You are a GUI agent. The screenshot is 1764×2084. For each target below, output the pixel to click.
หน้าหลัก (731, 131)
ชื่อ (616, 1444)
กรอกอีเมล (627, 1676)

• • • • • • •

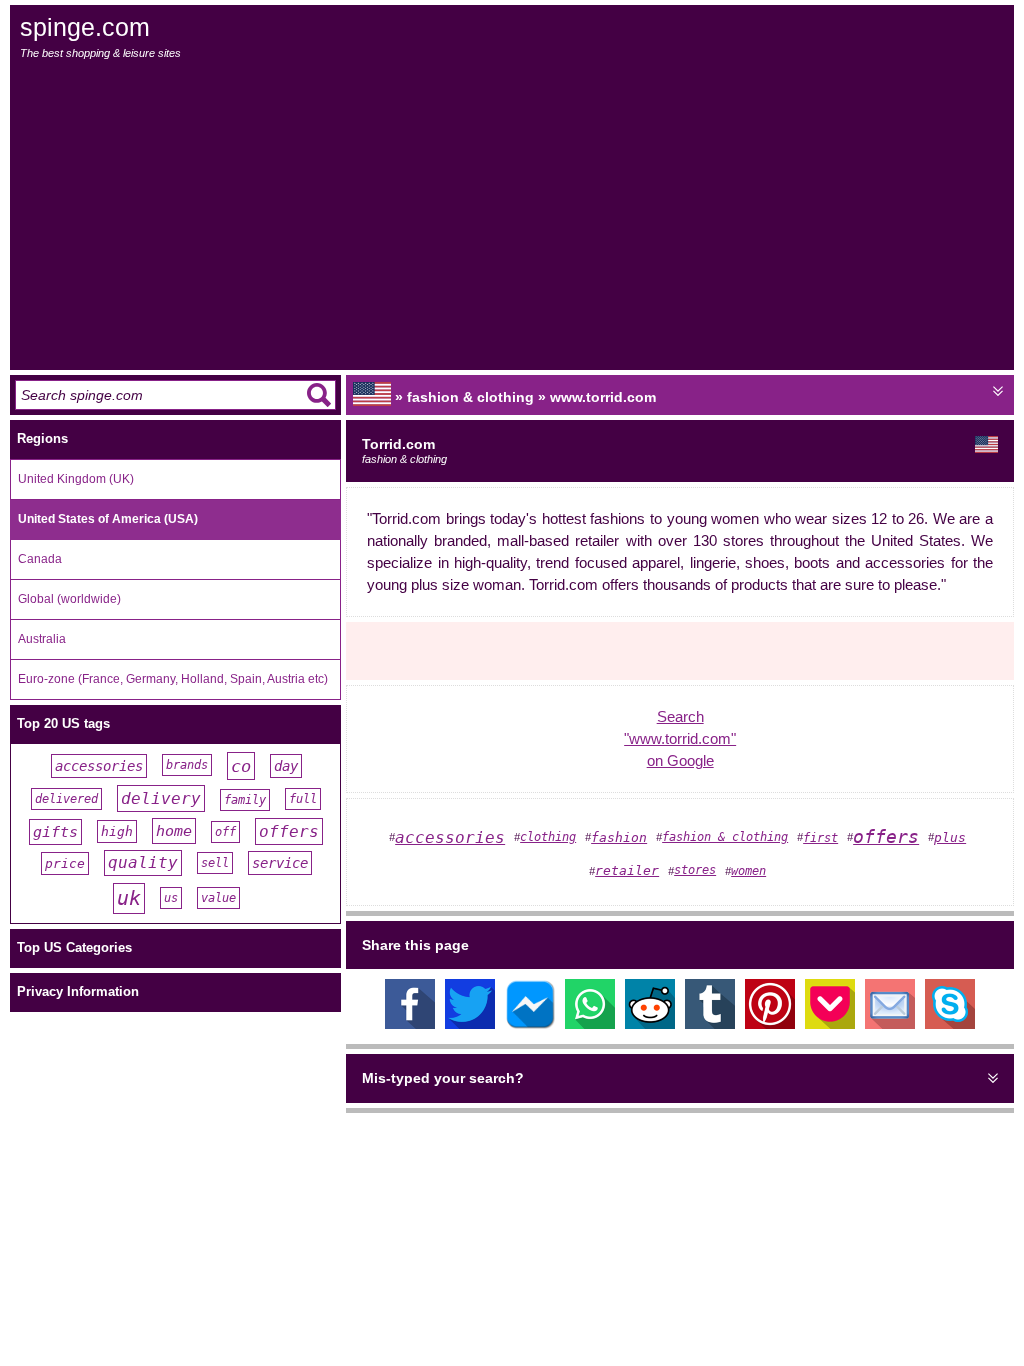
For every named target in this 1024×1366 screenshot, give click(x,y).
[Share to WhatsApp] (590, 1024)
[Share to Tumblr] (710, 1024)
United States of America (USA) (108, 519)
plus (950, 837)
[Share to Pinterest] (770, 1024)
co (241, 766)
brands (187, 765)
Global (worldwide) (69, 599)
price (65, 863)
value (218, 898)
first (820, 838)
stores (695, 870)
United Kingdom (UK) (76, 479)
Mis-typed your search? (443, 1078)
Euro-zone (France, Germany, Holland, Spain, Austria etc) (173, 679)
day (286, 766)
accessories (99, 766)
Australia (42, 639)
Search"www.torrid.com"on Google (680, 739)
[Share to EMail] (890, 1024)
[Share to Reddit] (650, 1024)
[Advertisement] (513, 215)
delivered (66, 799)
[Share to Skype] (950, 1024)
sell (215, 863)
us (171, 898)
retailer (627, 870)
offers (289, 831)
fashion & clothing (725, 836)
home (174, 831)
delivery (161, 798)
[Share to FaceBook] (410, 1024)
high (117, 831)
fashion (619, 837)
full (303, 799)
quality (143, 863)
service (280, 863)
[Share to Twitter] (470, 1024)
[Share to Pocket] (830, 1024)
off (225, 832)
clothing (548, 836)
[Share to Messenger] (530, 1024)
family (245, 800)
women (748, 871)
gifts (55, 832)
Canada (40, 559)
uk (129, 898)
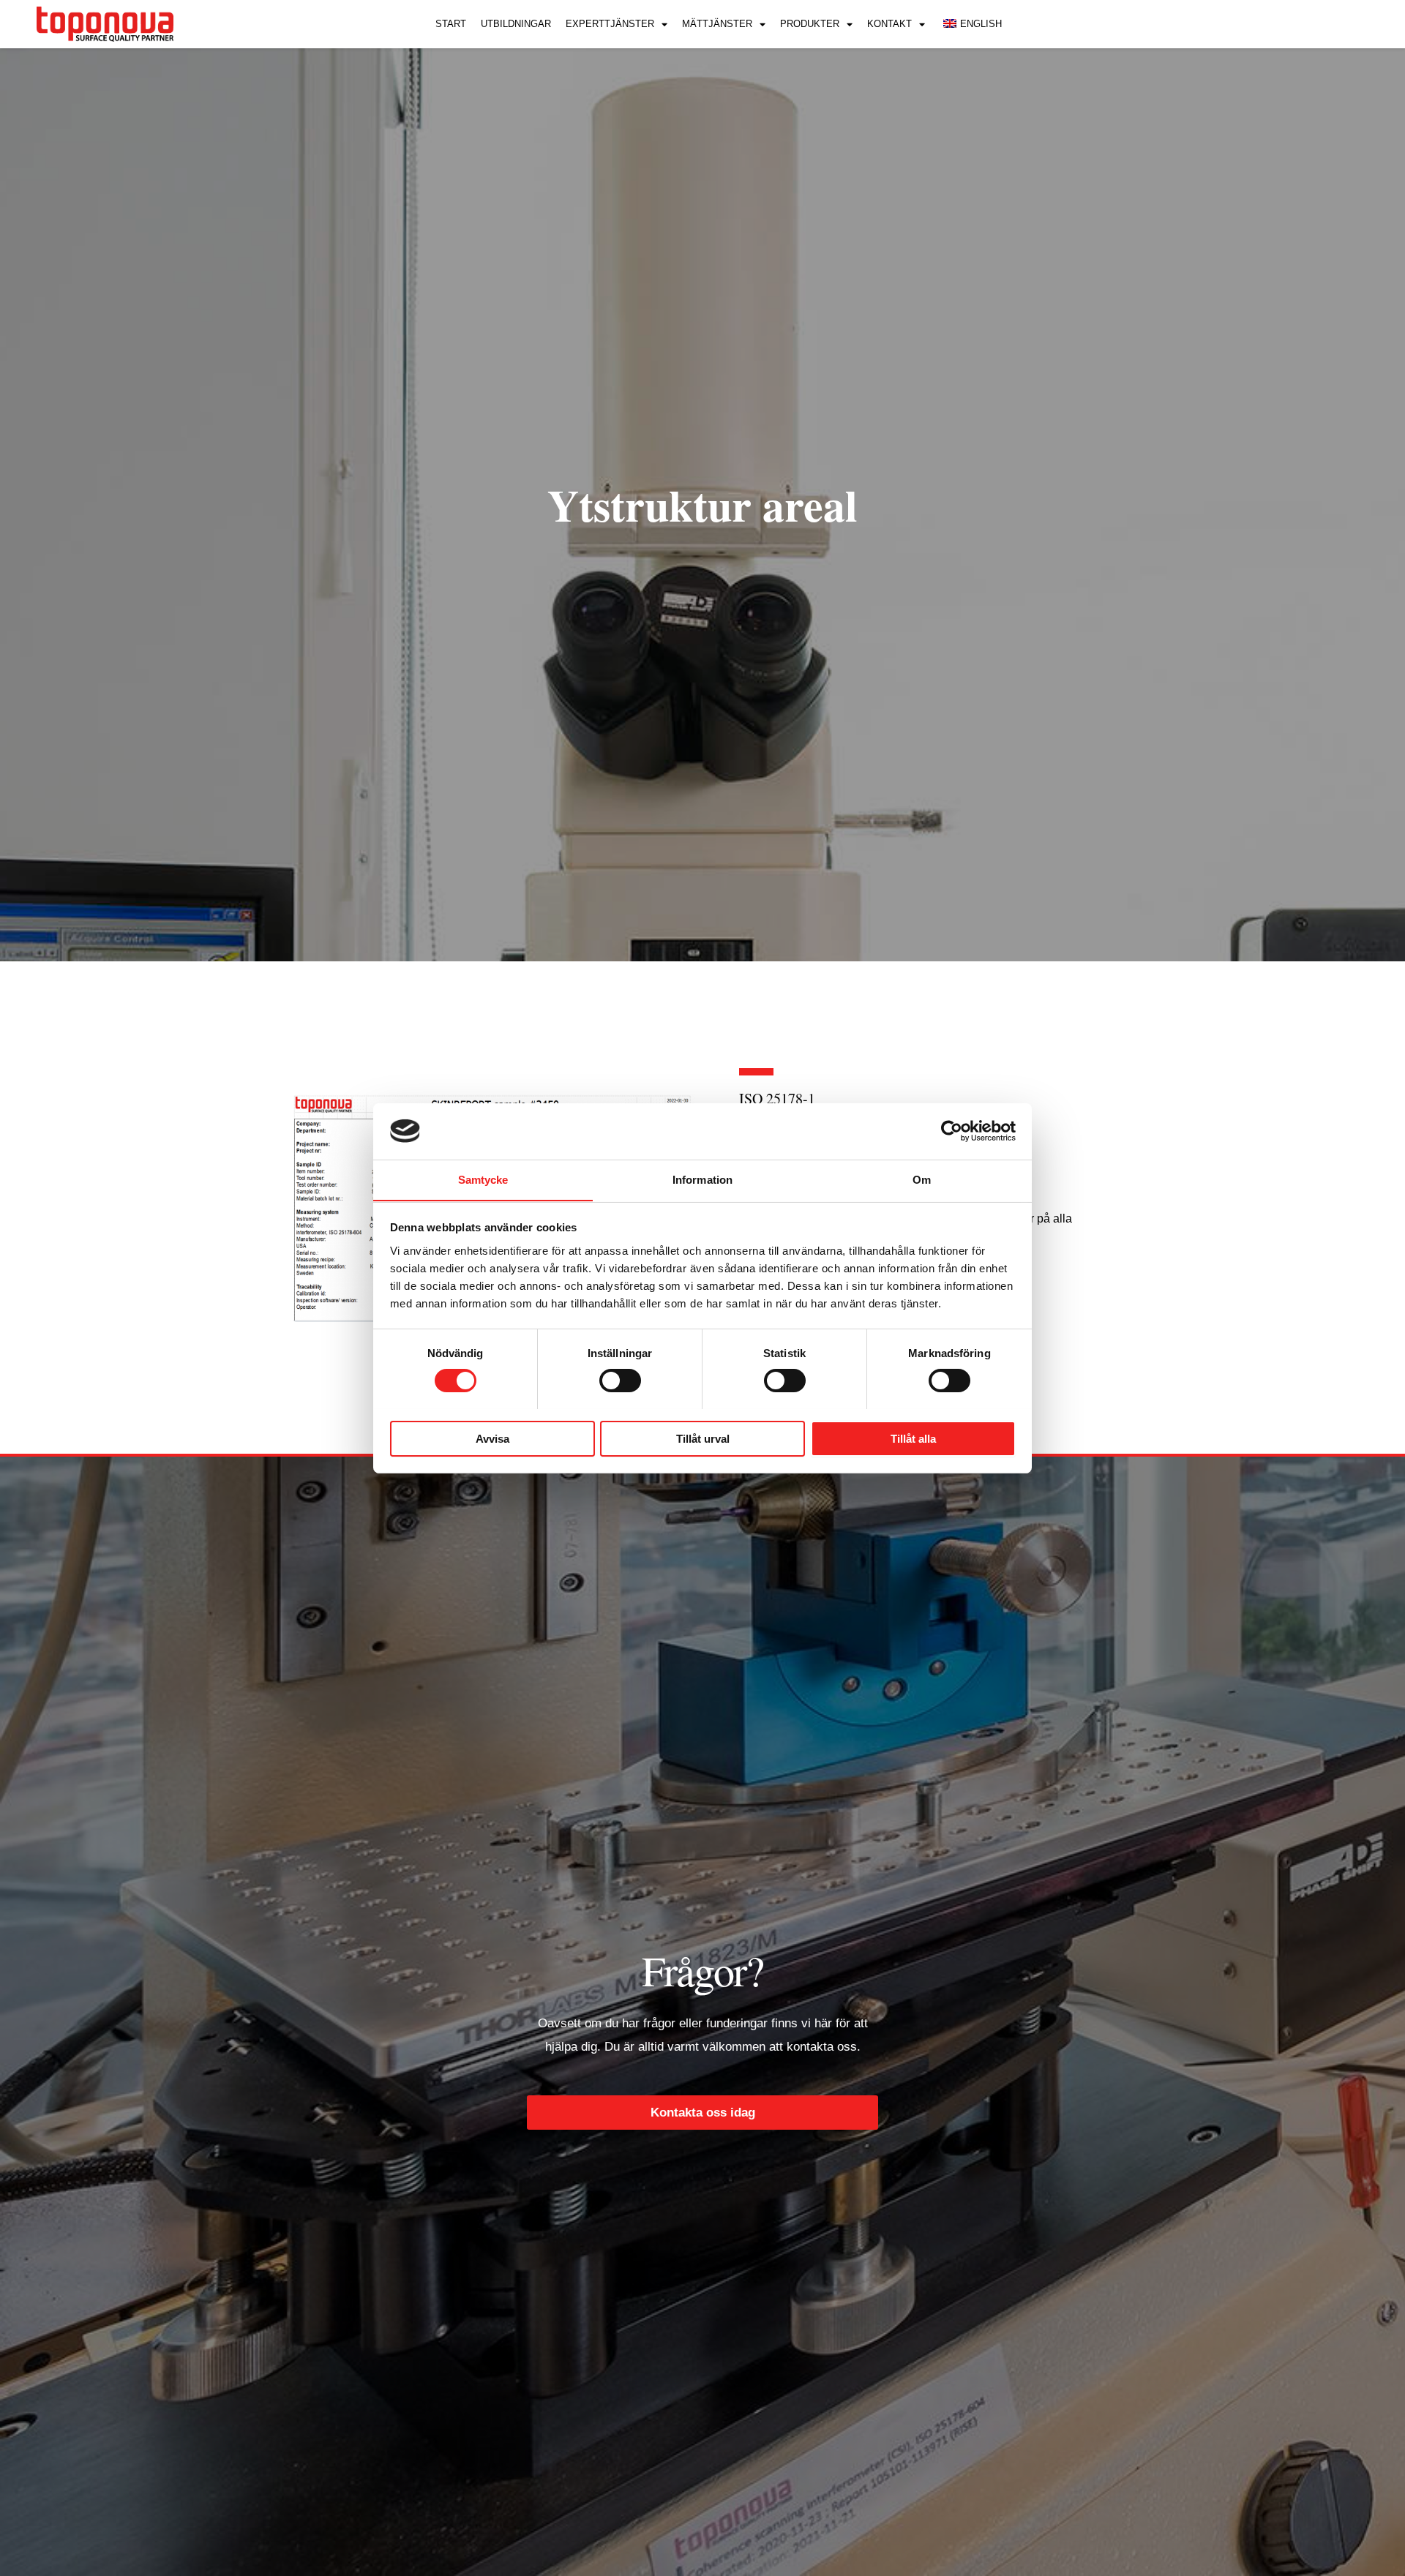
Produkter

• • • • • • •

In the listing above, find the line with "You are a GUI" and the line with "กรอกอีเมล (627, 1676)", then print exactly those lines and every line between them.

■ **RESULT OF THE EXERCISE**
You are a GUI agent. The screenshot is 1764×2084. For each target below, output the pixel to click.
หน้าหลัก (731, 131)
ชื่อ (616, 1444)
กรอกอีเมล (627, 1676)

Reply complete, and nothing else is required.